What you have to do. Tally the lines below that contain "accomplish" and reply with only the tally.
Start of The data
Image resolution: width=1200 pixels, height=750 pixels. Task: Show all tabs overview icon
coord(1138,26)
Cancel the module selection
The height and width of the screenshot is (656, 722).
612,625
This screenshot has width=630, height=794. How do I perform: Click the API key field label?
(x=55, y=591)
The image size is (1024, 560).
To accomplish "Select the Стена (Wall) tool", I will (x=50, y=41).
End of The data
Start of The data
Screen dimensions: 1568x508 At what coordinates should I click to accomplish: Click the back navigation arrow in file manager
End of The data
Exercise response. 2